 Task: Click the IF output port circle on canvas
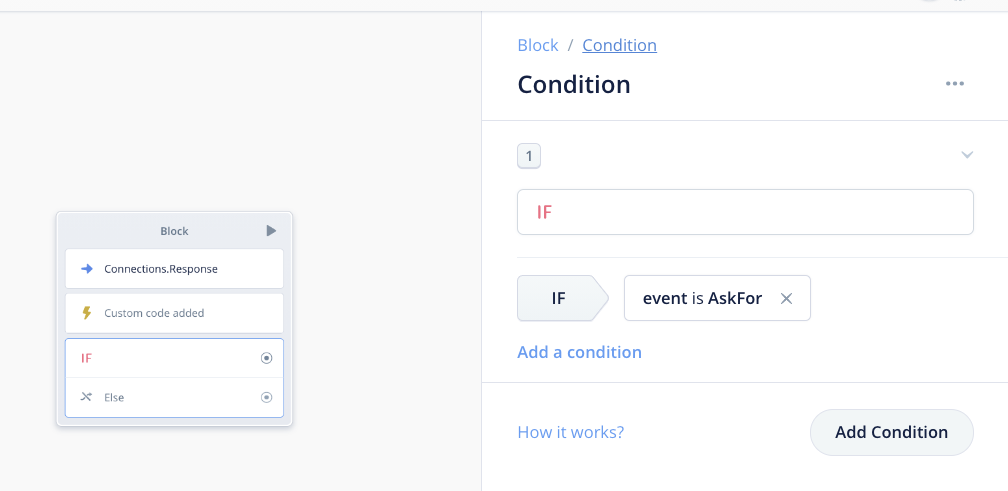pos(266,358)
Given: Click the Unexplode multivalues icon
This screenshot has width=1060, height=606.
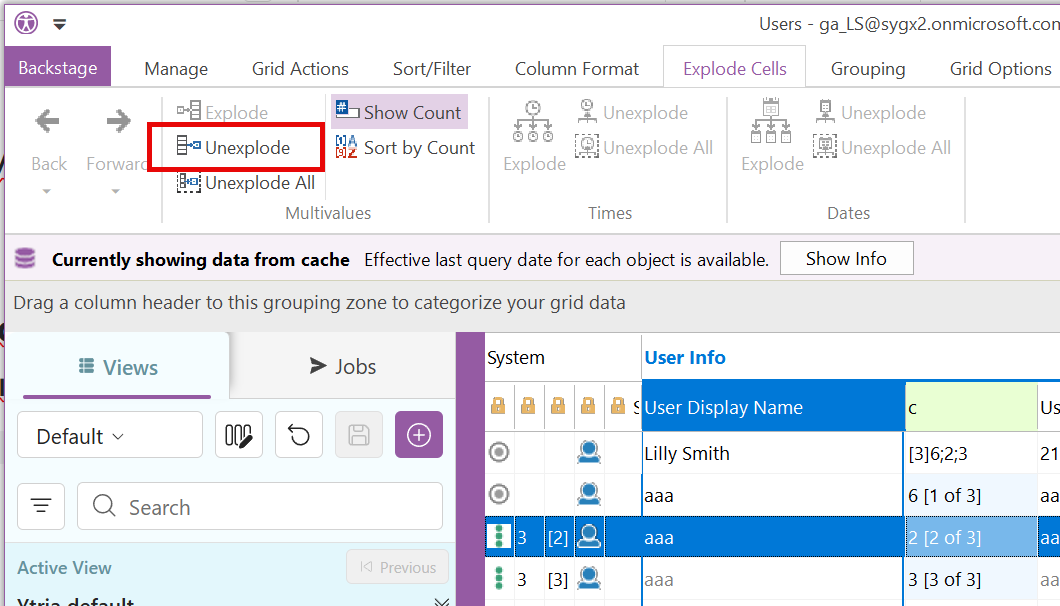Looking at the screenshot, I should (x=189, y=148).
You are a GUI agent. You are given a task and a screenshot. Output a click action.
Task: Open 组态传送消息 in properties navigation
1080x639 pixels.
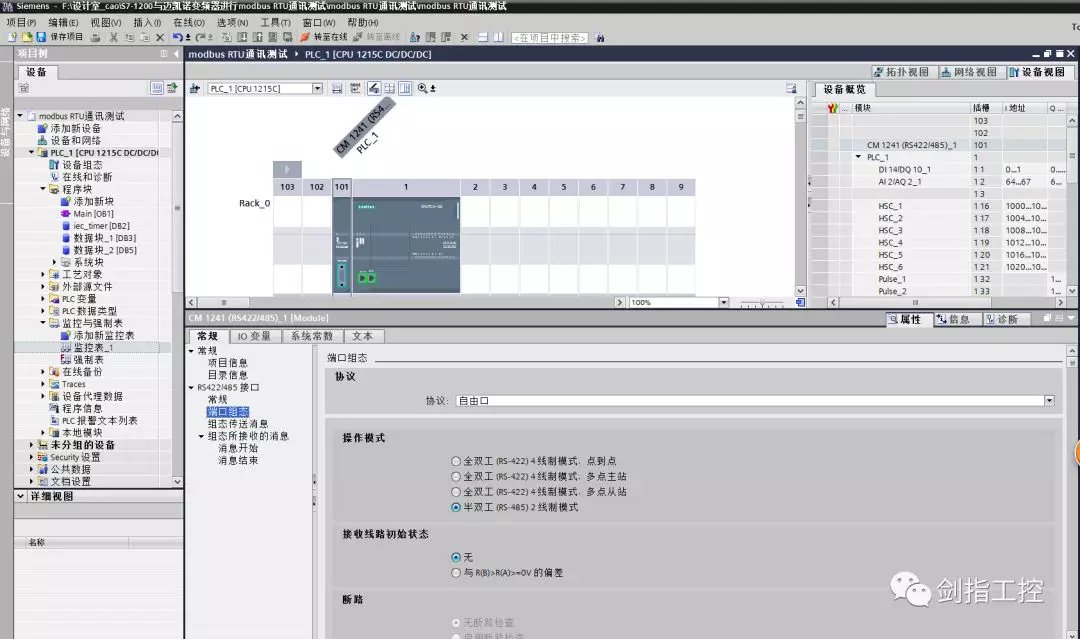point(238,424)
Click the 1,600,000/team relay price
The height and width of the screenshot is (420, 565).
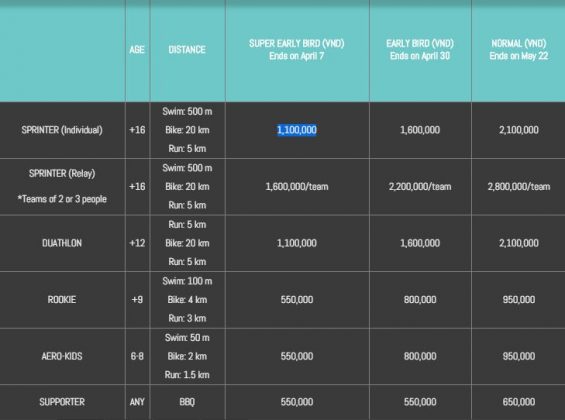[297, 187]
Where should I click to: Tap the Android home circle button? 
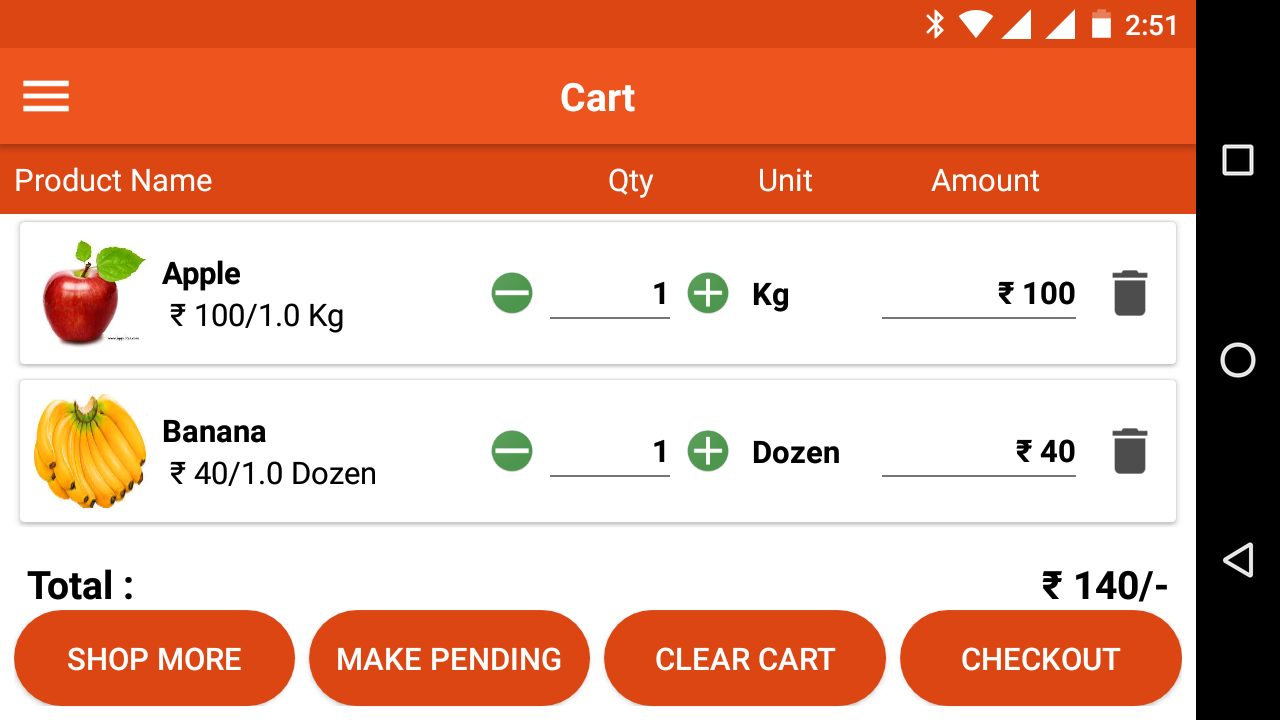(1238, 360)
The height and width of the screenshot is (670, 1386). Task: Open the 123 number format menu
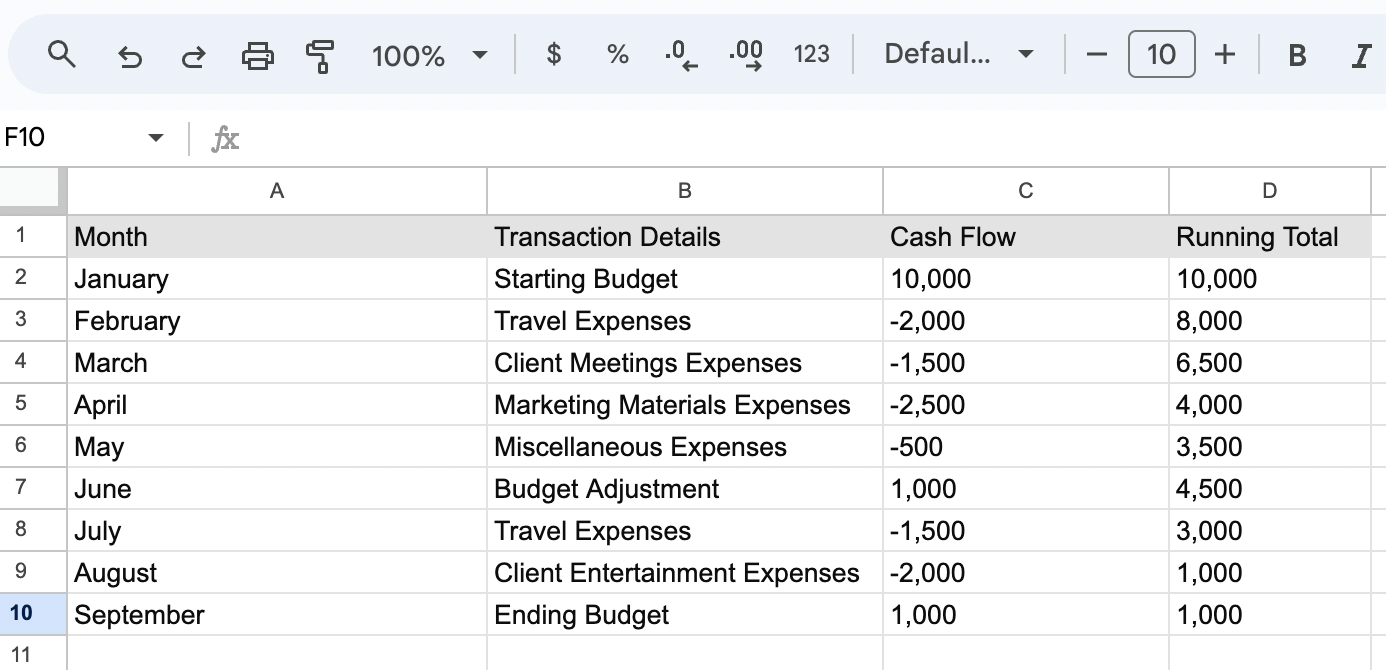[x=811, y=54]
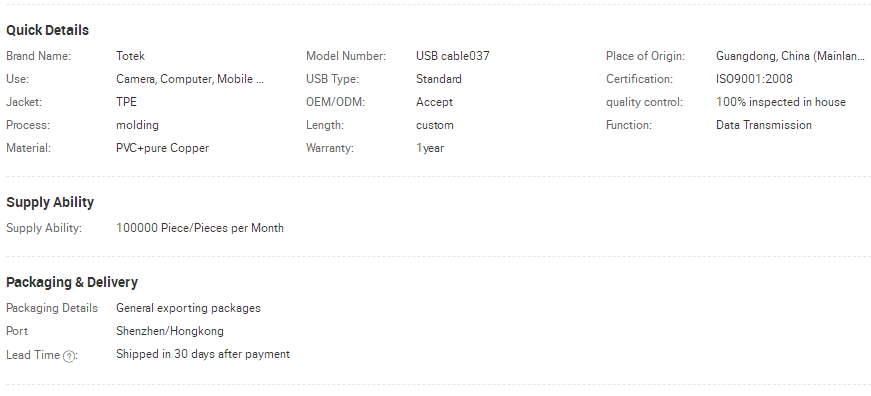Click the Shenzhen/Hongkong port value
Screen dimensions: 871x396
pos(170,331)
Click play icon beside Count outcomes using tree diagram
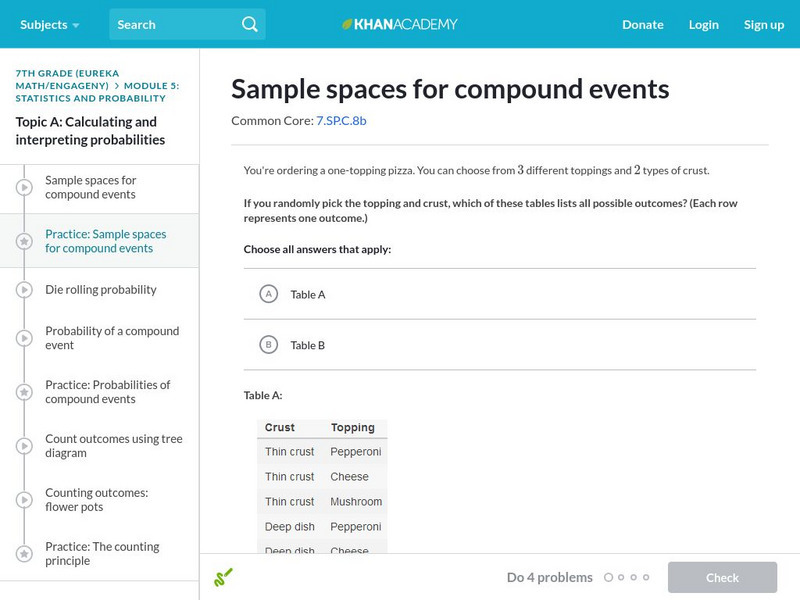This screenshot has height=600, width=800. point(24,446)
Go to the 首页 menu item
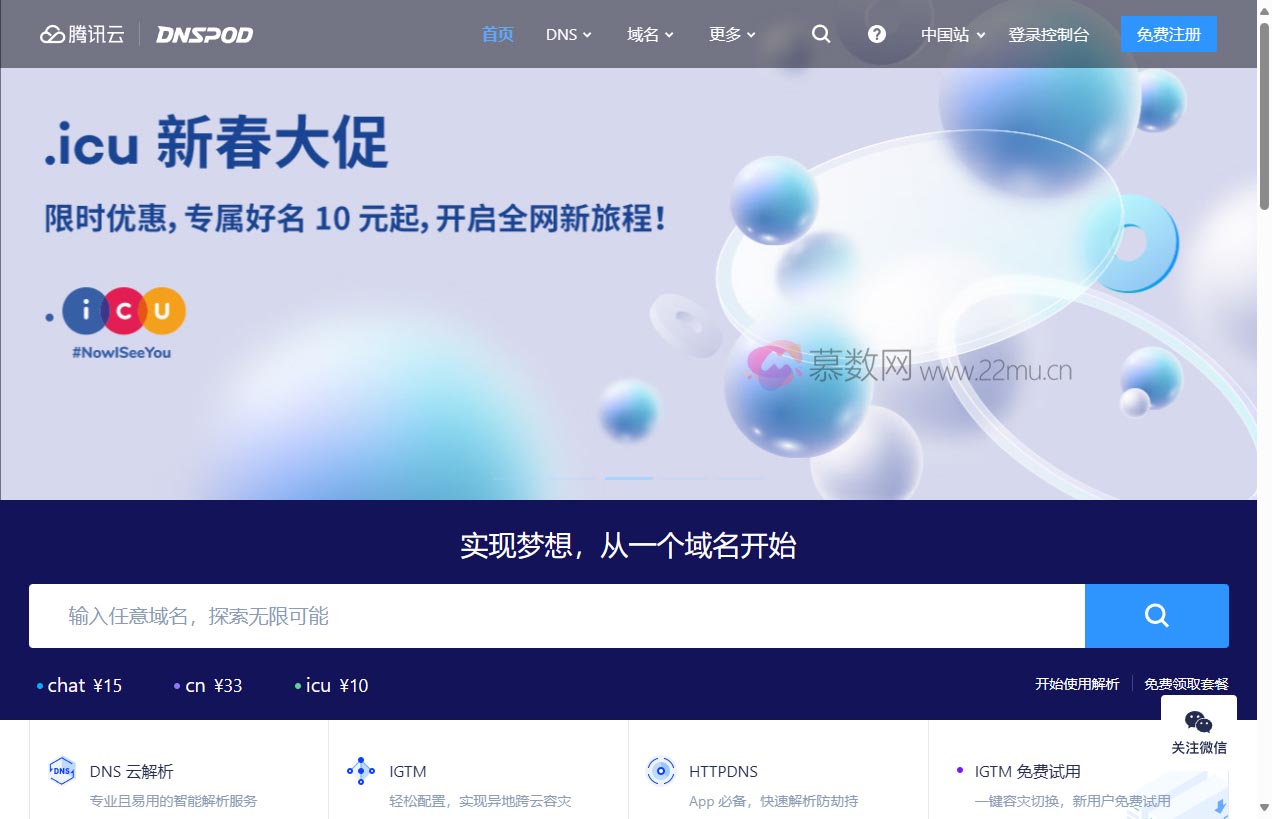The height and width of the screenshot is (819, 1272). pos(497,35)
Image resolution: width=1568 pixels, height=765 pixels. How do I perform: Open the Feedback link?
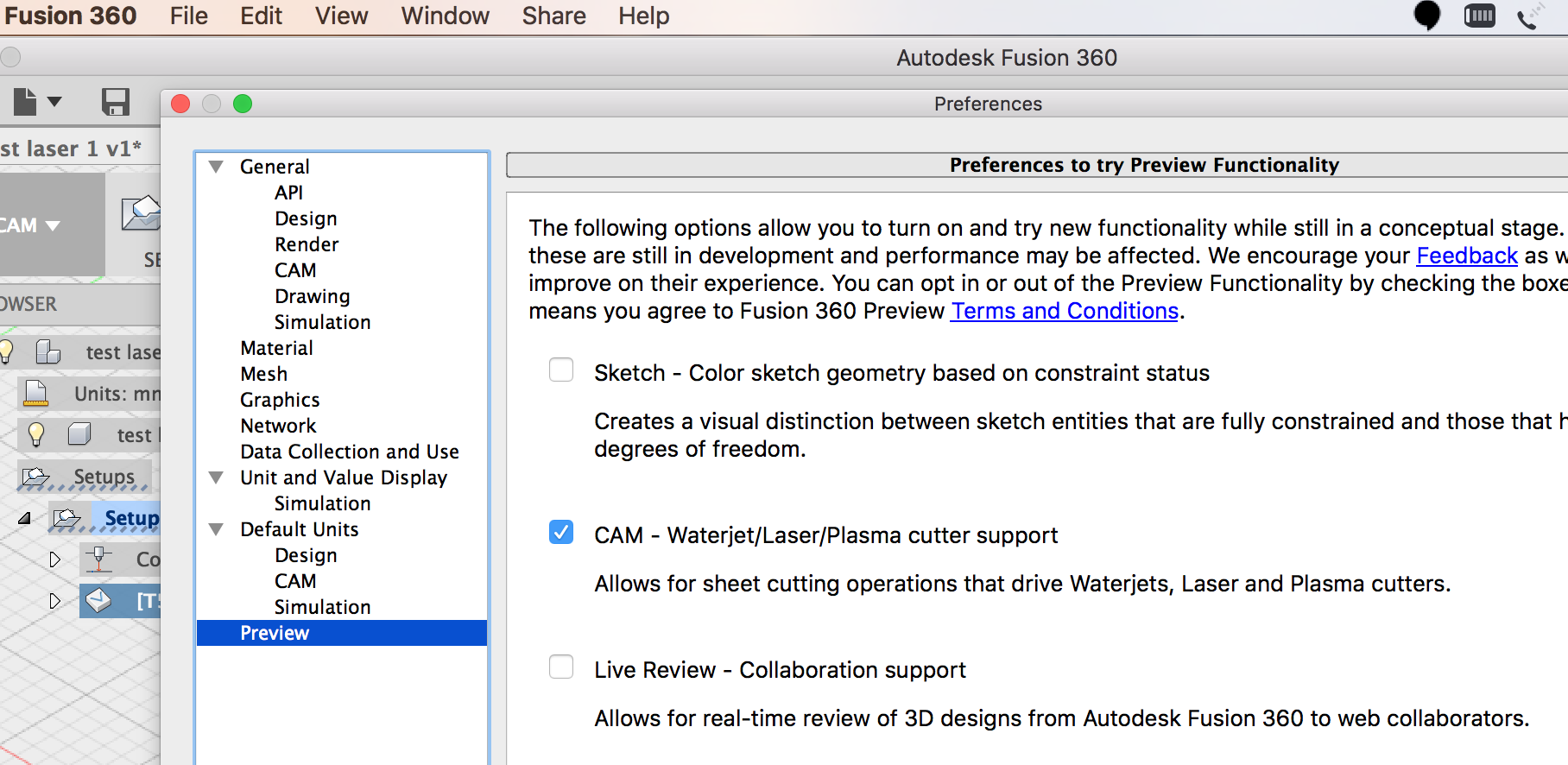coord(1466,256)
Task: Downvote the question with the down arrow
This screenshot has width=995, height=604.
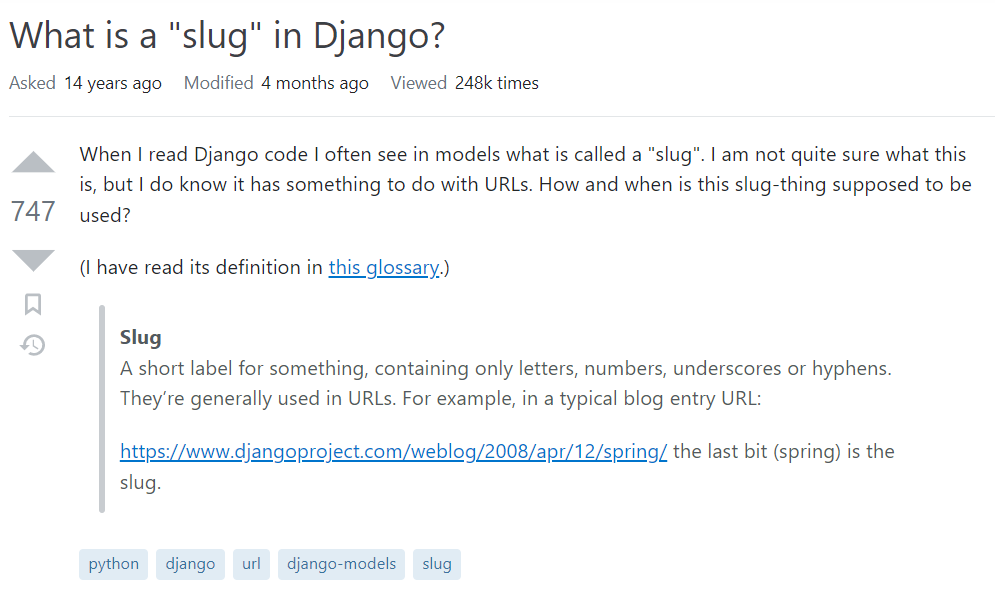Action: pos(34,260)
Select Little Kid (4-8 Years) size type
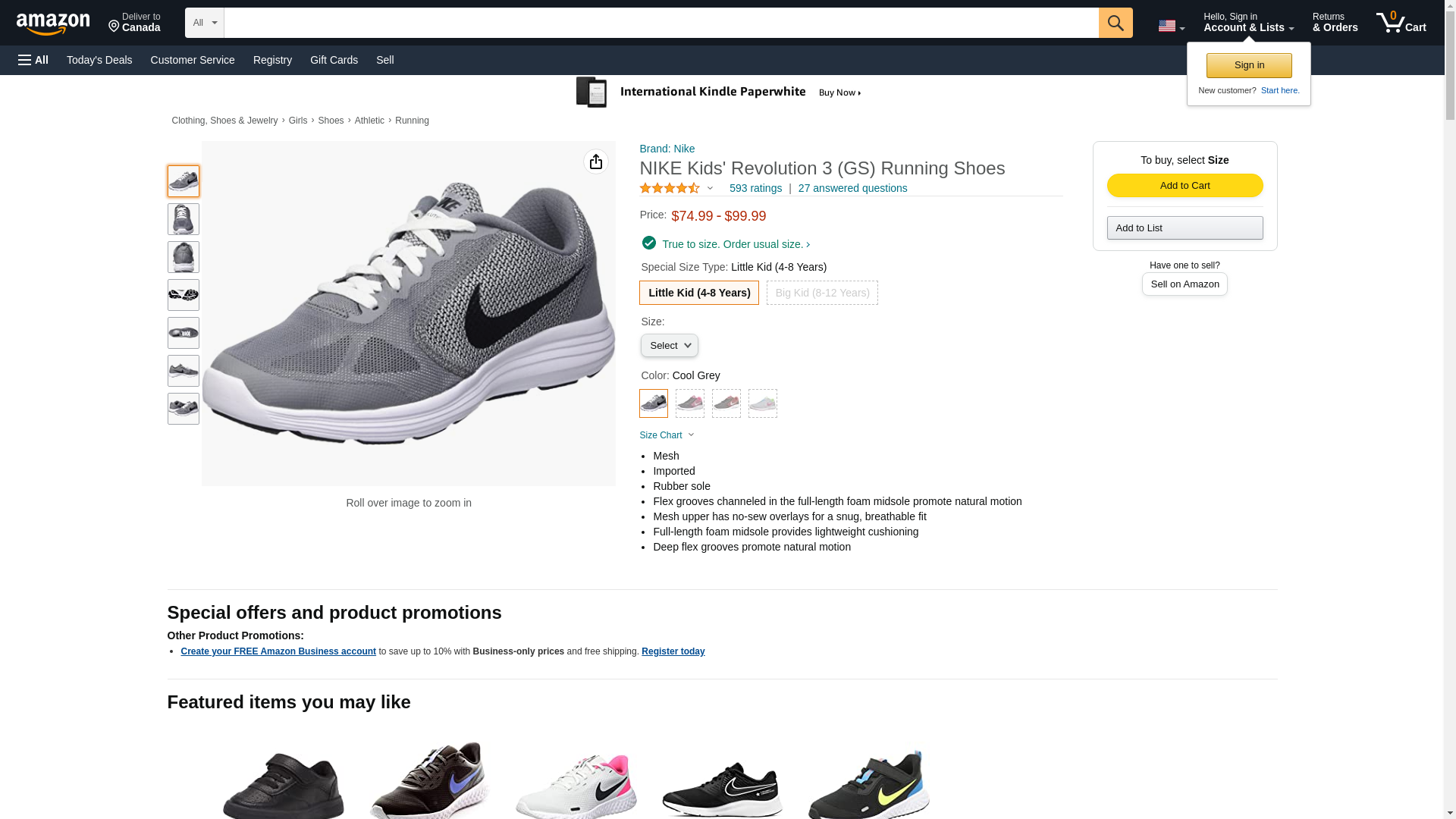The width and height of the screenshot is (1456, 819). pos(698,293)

» Work order
Copy exactly, and only, the lines from the line containing "Go to the 首页 menu item" through the final line of the material above, with no pictures.

» Response below
Go to the 首页 menu item
The height and width of the screenshot is (819, 1272). pos(497,35)
Image resolution: width=1568 pixels, height=765 pixels. How do I perform: Open the Feedback link?
coord(1466,256)
Task: Downvote the question with the down arrow
This screenshot has width=995, height=604.
Action: pos(34,260)
Select Little Kid (4-8 Years) size type
The width and height of the screenshot is (1456, 819). pos(698,293)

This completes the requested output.